Should a large language model (LLM) be used as a therapist? In this paper, we
investigate the use of LLMs to replace mental health providers, a use case
promoted in the tech startup and research space. We conduct a mapping review of
therapy guides used by major medical institutions to identify crucial aspects
of therapeutic relationships, such as the importance of a therapeutic alliance
between therapist and client. We then assess the ability of LLMs to reproduce
and adhere to these aspects of therapeutic relationships by conducting several
experiments investigating the responses of current LLMs, such as gpt-4o.

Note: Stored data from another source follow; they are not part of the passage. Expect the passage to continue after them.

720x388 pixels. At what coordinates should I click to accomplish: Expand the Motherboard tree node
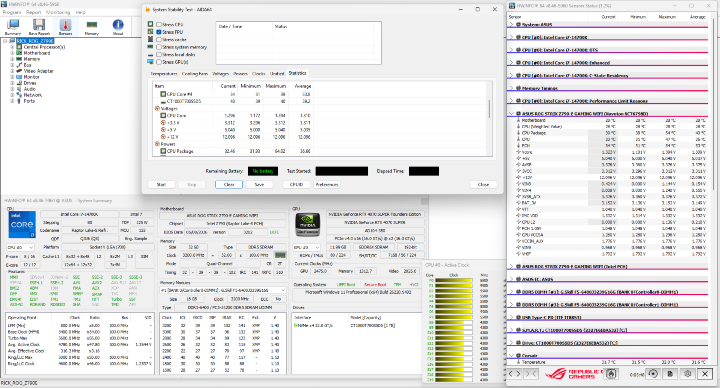point(12,53)
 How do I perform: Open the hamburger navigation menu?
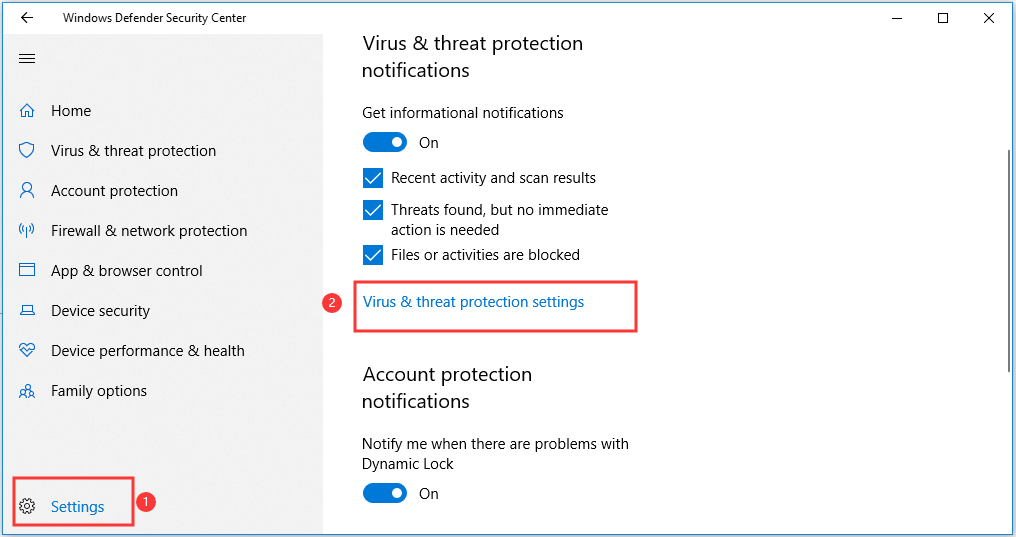point(27,58)
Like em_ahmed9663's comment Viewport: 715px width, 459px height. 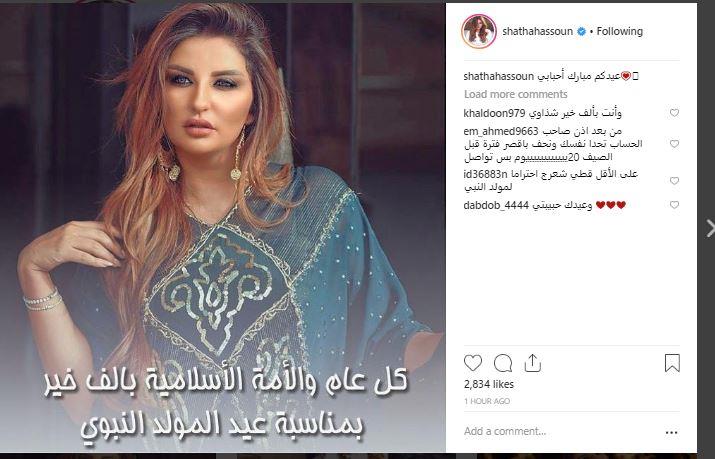coord(674,144)
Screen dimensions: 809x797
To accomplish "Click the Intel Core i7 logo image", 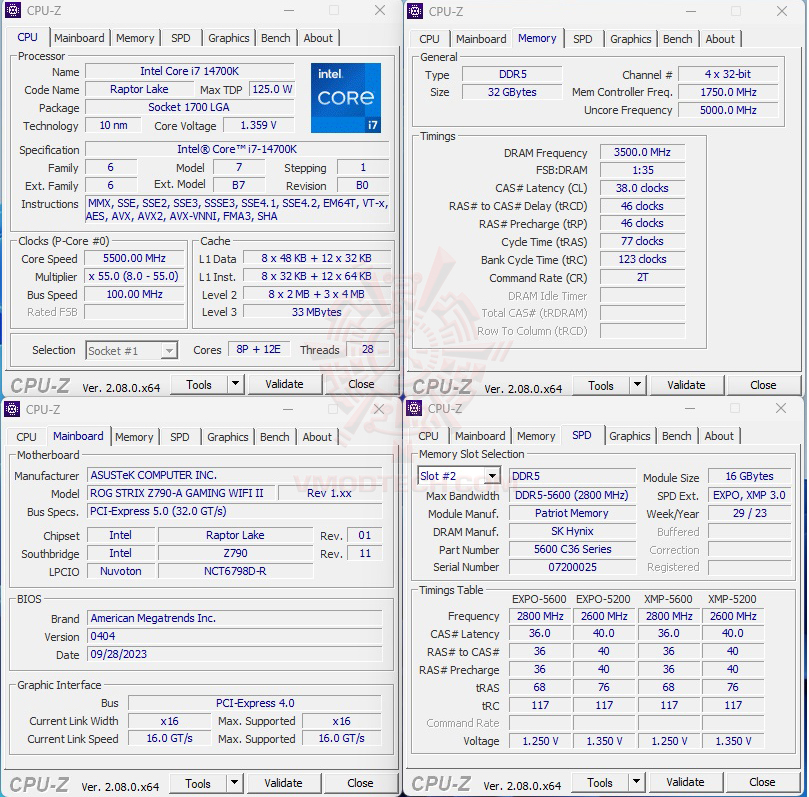I will tap(346, 98).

Contrary to best practices in the medical community, LLMs 1) express stigma
toward those with mental health conditions and 2) respond inappropriately to
certain common (and critical) conditions in naturalistic therapy settings –
e.g., LLMs encourage clients’ delusional thinking, likely due to their
sycophancy. This occurs even with larger and newer LLMs, indicating that
current safety practices may not address these gaps. Furthermore, we note
foundational and practical barriers to the adoption of LLMs as therapists, such
as that a therapeutic alliance requires human characteristics (e.g., identity
and stakes). For these reasons, we conclude that LLMs should not replace
therapists, and we discuss alternative roles for LLMs in clinical therapy.